Microsoft Pri0
Welcome to Microsoft Pri0: That's Microspeak for top priority, and that's the news and observations you'll find here from Seattle Times reporter Sharon Chan.
July 10, 2008 3:17 PM
Why Microsoft is lowering Xbox 360 price, and why it's not lowering price more
Posted by Benjamin J. Romano
The video game world seems pretty confident that Microsoft will cut the price of its Xbox 360 console by $50 on Sunday, a day before its big press conference at the E3 Media & Business Summit in Los Angeles. A story in The Wall Street Journal further confirms the rumors.
A $50 cut would lower the price of the Xbox 360 Pro version of the console to $300. So why is the company dropping the price now? And why not cut the price more to really put the pressure on Sony? Hint: Microsoft's Entertainment and Devices Division has a promise to keep.
For an answer to the first question, check out Dean Takahashi's post at VentureBeat. Takahashi is one of the best when it comes to explaining the inner workings of the Xbox 360. He explains how Microsoft has improved the motherboard inside the Xbox 360, realizing cost savings that it can pass to customers.
But why not cut more? Takahashi says the console competitors -- Sony's PlayStation 3 and Nintendo's Wii -- aren't pressuring Microsoft to make price cuts more than once a year. The PS3 is still the higher-priced player in the market; the Wii is "so different" and still generates huge demand. (In fact, even though it's listed for $250, the least you'll pay for one right now through third parties on Amazon.com is $323.95.)

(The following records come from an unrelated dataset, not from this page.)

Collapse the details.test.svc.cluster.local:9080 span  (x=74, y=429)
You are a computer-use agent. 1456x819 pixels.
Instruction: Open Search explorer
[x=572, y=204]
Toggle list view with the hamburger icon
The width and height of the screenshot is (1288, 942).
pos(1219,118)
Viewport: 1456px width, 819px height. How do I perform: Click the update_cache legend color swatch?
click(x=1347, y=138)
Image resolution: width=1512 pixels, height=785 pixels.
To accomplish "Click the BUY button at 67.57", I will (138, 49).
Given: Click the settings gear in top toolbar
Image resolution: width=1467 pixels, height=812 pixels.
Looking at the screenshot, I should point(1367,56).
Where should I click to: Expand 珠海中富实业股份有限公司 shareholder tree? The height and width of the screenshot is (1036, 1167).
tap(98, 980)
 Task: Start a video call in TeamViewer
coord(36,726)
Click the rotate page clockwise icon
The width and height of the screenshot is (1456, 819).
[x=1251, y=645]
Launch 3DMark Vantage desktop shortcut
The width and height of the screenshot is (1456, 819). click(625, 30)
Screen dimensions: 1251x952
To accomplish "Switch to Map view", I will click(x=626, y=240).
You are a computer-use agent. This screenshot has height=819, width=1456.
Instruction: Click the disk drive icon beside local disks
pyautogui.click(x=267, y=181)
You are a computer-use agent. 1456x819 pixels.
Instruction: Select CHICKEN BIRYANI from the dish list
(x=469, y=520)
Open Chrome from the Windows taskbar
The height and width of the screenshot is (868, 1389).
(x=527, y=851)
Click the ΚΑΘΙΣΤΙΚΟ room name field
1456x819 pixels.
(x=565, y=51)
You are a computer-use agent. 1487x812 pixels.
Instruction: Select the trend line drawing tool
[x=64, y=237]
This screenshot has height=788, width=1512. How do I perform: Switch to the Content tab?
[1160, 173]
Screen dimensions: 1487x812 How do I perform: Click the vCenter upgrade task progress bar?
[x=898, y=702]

One analyst I talked to, however, thinks Microsoft needs to be more aggressive with its console pricing to try to catch runaway Nintendo and turn up the heat on PS3, which is heading into the 2008 holiday season with a strong lineup of exclusive games.
If Microsoft dropped the price of the Xbox 360 by $100 instead of $50 -- thus opening a "significant" $150 price gap between the Xbox 360 Pro and Sony's lowest-priced PS3 -- it would give Sony fits, said Mike Goodman of the Yankee Group. Bit with the rumored $50 cut, Sony would "breathe a huge sigh of relief," he said.
For Microsoft, "it has fundamentally come down to a question of market share vs. profitability," Goodman said, "and based upon the commitments that Microsoft as a corporation has made to the financial community, they're choosing to approach price cuts in a more conservative manner."
As early as July 2007, Entertainment and Devices Division President Robbie Bach pledged to Wall Street analysts that the games business and his division as a whole would be profitable in the 2008 fiscal year. The division turned in a loss of nearly $2 billion in fiscal year 2007 and, now in its eighth year with products in the market, has yet to post a full year of profitability. But in 2008, it has reported a healthy $614 million profit through the first nine months. Microsoft reports fourth-quarter and full-year results a week from today.
One more twist: Deeper price cuts now would affect sales and profitability for the division in the 2009 fiscal year, which began July 1. When I asked Bach in October 2007 if the commitment was ongoing profitability, or just profitability in fiscal 2008, he said:
"We've said we're going to be profitable this year and that Xbox is going to be profitable this year. That's kind of all we've said.
"Certainly the presumption is ... that we want to build a sustainable business. Is it possible we could look down the road and say, 'Gosh, there's a big investment that we need to make that might make us unprofitable in a year or in a quarter?' Sure. Everybody should always assume that's possible."